Ça a duré une bonne minute. Une vraie minute. Une éternité.
Mais en réalité je n'ai pas osé compté, dans ces moments là, il est extrêmement difficile de le faire. Même les reniflements de Maman Maria je ne les entendaient plus du tout. Après tout, cela ne me servait plus à rien de savoir depuis combien de temps j'essayais de digérer la nouvelle.Il était trop tard pour compter quoi que ce soit, trop tard parce qu'il n'existe aucun autre mot pour décrire à quel point je ne pouvais plus rien y faire.

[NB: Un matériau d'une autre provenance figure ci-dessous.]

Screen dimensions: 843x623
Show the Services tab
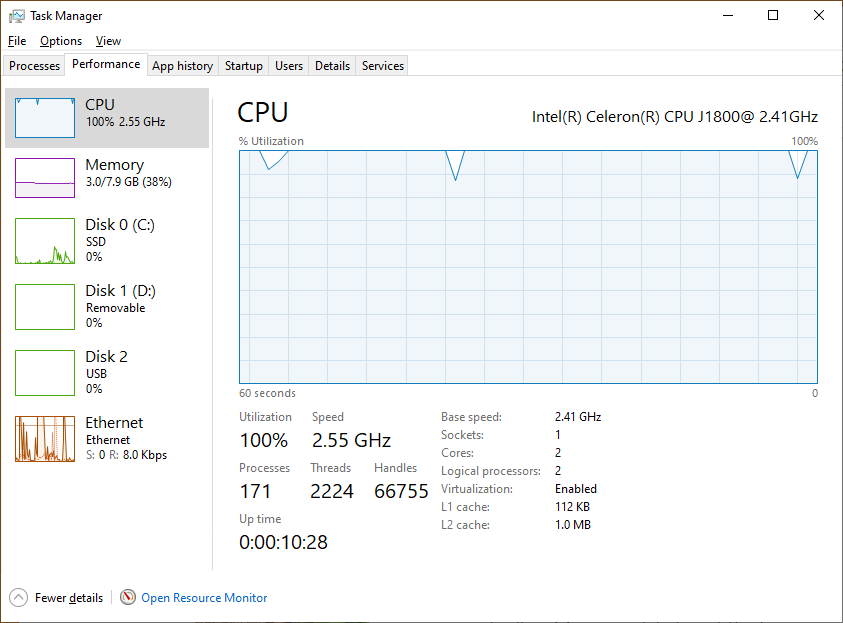click(x=382, y=66)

Pourtant j'ai essayé. J'ai tout donné.
Enfin, presque tout. J'ai oublié de donner mon temps, j'ai oublié de donner de l'amour, j'ai oublié de donner du bonheur, j'ai oublié d'offrir des fleurs et des rendez-vous, j'ai oublié l'essentiel.
J'aurai tout donné pour remonter le temps alors que pour le minimum je n'ai pas su donner. J'aurai juste voulu me retrouver à cette période où j'avais encore la possibilité de contribuer au bonheur de mon ami, et maintenant, je ne peux plus, parce qu'il ne vivra plus.
J'ai tellement mis mon énergie dans ce que je croyais meilleur pour lui et moi que j'en ai oublié l'importance de la seule chose que je possédais,le présent. Puisque le passé est hors de ma portée et que l'avenir ne m'appartient pas, il ne me restait que le présent.
Ayaan ne souffrait de rien du tout. Rien d'apparent en tous cas. Peut-être que j'ai tellement été absente que je n'ai pas du tout remarqué. Il fait tellement bien semblant. II y'a deux heures encore, il a fait semblant d'être content quand je lui ai dit pour la troisième fois cette semaine que je l'appellerai le week-end, au fond de lui, il savait que je n'allais pas tenir ma promesse, et il avait raison, ce qui rend tout encore plus douloureux. Après avoir fait semblant de rire à mes blagues insensées et pauvres en humour, il a combiné autant de comprimés qu'il pouvait. Il ne m'a même pas dit au revoir, et il est parti. Avant même de raccrocher. Alors j'ai appelé Maman Maria, sa mère, celle-ci n'a pas décroché les deux premières fois. Puis m'a rappelée une heure après. Elle n'a pas dit grand chose.
« È morto ».
Je ne comprends pas un traître mot d'italien mais mon cœur a compris ce qu'elle a dit. Et il est resté silencieux, puis il a été bruyant, très bruyant parce qu'il s'est mis à saigné. De l'extérieur, de l'intérieur, de partout.
Il y'a une chose que je ne comprends pas. Cela semble un peu égoïste. Mais néanmoins, Ayaan aurait pu attendre que je l'appelle le week-end convenu même si je ne l'aurai pas fait. Il aurait pu attendre que je débarque à notre anniversaire de rencontre des « petits paquets » . Je l'appelais mon " petit paquet " et il m'appelait ainsi également. Ayaan signifie cadeau de Dieu. Je m'appelle Gift.